For many in our community, the winter holidays are about the exchange of gifts, broadly speaking – the gift of family, friends, great food, traditions, and of course things. One of the most important gifts, I feel, are those that stem from within each of us: our social-emotional strengths.

Today, Social-Emotional Learning (or SEL) underpins much of your children’s academic, social, and individual success in school. According to the Collaborative for Academic, Social, and Emotional Learning, SEL is:
… the process through which children … understand and manage emotions, set and achieve positive goals, feel and show empathy for others, establish and maintain positive relationships, and make responsible decisions.

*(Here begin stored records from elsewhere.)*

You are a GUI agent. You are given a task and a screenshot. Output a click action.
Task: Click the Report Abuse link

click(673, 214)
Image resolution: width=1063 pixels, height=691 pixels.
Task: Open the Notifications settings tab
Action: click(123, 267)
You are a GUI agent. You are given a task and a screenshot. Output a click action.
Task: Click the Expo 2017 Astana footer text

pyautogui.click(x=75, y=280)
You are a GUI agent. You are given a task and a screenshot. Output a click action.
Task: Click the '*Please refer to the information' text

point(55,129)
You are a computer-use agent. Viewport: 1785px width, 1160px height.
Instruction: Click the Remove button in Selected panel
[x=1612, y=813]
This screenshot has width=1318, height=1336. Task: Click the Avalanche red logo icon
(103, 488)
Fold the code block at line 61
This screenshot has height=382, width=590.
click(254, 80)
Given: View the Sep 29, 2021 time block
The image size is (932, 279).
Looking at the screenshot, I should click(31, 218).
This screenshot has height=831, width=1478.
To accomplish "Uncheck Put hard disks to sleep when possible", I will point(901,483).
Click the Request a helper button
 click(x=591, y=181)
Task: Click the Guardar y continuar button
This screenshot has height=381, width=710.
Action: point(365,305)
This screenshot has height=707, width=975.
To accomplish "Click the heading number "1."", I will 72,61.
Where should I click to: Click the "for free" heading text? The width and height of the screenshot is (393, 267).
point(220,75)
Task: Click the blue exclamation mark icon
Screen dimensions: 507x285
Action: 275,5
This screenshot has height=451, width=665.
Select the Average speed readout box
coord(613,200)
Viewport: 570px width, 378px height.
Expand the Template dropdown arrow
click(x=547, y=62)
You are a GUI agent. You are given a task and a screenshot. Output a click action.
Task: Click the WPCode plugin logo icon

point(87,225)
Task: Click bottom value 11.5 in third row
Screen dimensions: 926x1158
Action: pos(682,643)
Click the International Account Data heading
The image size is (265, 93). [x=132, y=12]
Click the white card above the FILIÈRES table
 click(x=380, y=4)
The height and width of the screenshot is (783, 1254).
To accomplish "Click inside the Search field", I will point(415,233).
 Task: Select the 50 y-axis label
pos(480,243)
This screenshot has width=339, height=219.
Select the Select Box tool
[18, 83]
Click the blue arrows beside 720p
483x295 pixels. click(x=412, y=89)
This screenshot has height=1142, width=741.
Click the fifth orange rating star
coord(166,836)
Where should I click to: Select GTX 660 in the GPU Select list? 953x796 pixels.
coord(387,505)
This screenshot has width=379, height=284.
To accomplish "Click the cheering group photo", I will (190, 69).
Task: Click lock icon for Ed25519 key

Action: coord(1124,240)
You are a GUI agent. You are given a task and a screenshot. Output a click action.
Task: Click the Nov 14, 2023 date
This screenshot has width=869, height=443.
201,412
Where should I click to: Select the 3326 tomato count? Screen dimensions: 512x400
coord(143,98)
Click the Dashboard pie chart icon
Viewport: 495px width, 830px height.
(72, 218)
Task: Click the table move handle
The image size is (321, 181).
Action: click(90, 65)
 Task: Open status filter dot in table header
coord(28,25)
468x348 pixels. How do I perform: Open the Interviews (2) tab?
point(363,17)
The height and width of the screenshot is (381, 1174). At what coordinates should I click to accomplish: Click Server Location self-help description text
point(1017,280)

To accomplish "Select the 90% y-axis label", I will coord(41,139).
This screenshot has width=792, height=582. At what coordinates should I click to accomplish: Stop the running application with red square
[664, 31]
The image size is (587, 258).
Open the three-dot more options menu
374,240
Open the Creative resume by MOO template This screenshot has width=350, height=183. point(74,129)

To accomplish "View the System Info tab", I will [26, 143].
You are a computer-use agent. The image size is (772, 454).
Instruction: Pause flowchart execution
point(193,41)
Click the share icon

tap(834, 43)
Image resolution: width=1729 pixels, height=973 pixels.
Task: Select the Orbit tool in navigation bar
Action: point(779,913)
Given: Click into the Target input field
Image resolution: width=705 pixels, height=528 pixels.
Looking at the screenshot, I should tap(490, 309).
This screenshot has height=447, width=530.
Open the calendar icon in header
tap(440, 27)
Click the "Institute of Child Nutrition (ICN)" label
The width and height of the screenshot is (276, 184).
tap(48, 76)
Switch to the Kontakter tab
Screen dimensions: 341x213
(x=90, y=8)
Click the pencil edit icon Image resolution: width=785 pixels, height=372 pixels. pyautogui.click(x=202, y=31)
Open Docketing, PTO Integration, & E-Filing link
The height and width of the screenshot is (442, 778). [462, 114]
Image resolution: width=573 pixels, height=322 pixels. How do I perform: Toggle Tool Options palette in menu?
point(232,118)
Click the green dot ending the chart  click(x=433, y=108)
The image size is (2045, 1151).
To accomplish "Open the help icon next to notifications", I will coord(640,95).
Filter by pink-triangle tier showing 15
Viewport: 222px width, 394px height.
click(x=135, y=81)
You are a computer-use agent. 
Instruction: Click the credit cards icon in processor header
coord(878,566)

Wheeler’s N-8 faculty believe that SEL work contributes to academic, social, and individual success. Put in more human terms, we know a happy, well-adjusted student is more likely to experience academic success. Knowing these benefits and wanting a cohesive N-8 SEL program, the faculty in collaboration with the Wheeler Health Center has adopted the nationally-known, evidence-based, SEL approach called RULER.

SEL benefits to academic success

Some in education, and even in various educational think tanks, classify SEL as a “soft” set of skills contrasted with “hard” skills like reading, writing, and math. This false binary leads some, especially critics of SEL, to separate SEL and academics. Some make a zero-sum argument saying that time spent on SEL work takes away from time devoted to reading instruction.  But consider this:

  • a student who “freezes” before tests and presentations but who learns about identification and regulation of emotions. Through practice, he unfreezes himself and experiences success in test-taking and public speaking.
  • Another example is a girl who, before coming to Wheeler, experienced stomach aches when solving word problems in math. It got to the point she believed she was bad at math. Because her Wheeler second-grade teacher employed a sophisticated blend of math and SEL instruction, the girl gained confidence decoding word problems; her confidence as a young mathematician has grown, something we want for all students, especially girls.

 

Poster in Kindergarten Class.

SEL at Wheeler

SEL’s benefits go well beyond success in academics; some researchers have established a correlation between SEL and positive life outcomes, reduced social cruelty, and greater resiliency, especially for children who have experienced trauma. The Wheeler Lower School community (Grades Nursery – 5) has recently crafted the following Guiding Principle: As a community, students learn to adapt to and work with the full range of emotion, develop greater self-awareness, and through reflection, discover and embrace their own evolving identities. Students also learn to cultivate healthy relationships through compassion, inclusion and valuing multiple perspectives. 

In our Middle School community,  both the RULER approach and this same Guiding Principle are adapted to fit young adolescents.  Regardless of their age, all of our students experience greater and fuller success with this robust SEL programming. Wheeler’s N-8 approach is truly a gift to all your children.

Young Un
Head of Strategic Innovation and N-8 Divisions

Growing Minds is the periodic blog about Grades Nursery – 8 at Wheeler

Young student holds a glitter jar in class.
A Kindergarten student examines his glitter jar, made by each member of the class as a mindfulness tool for settling the mind and calming the body.